This disclosure relates generally to chemical analysis methods, and more particularly to the identification of chemical components in a mixture using nuclear magnetic resonance spectra.
Reliable analysis of complex mixtures plays a critical role in many areas of chemistry and the life sciences; however, the identification of components in chemical mixtures, such as different solutes in a solution, remains a fundamental problem in many areas of chemistry. The recent advent of metabolomics has generated a critical demand for powerful analysis methods of fluid mixtures for the food and life sciences. While important progress is being made in potentially laborious and costly hyphenation methods, spectroscopic methods have the power to circumvent or reduce the need for hyphenation prior to analysis. See Christophoridou, et al., J. Agric. Food Chem. 53, 4667-4679 (2005).
Most compounds contain multiple NMR active spins that are J-coupled, thereby allowing the identification of spin-spin coupling networks for the discrimination between components as well as their subsequent identification by screening against a database. Particularly useful in this regard is the 2D NMR 1H-1H TOCSY experiment, which monitors multiple relay transfers of spin magnetization within a spin system to provide a wealth of scalar spin-spin coupling connectivity information at a high sensitivity. Braunschweiler & Ernst, J. Magnetic Resonance 53, 521 (1983).
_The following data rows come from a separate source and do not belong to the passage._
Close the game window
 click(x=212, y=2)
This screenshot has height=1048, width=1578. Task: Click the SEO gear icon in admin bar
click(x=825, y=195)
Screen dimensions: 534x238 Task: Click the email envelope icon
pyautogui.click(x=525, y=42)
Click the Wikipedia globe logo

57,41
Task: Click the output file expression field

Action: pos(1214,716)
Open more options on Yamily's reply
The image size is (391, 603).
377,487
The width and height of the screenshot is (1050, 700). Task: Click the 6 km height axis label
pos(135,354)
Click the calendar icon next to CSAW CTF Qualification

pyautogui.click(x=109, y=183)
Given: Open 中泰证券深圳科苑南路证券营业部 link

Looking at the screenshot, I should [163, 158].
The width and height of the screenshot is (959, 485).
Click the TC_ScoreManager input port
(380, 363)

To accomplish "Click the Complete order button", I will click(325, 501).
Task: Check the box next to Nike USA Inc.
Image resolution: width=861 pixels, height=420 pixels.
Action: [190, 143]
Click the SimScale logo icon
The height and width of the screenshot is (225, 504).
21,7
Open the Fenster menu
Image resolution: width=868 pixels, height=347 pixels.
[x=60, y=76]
An unsupervised deconvolution method recently was proposed using principal component analysis (PCA) of the covariance TOCSY spectrum of a mixture. Zhang & Brüschweiler, Chemphyschem. 5, 794-796 (2004). In the absence of significant spectral overlap, the dominant PCA eigenmodes well approximate the 1D spectra of the individual components. However, increasing amounts of spectral overlaps between components results in “mixed modes” whose assignment to known compounds can pose a significant challenge. It would be desirable to provide a method to overcome these and other limitations.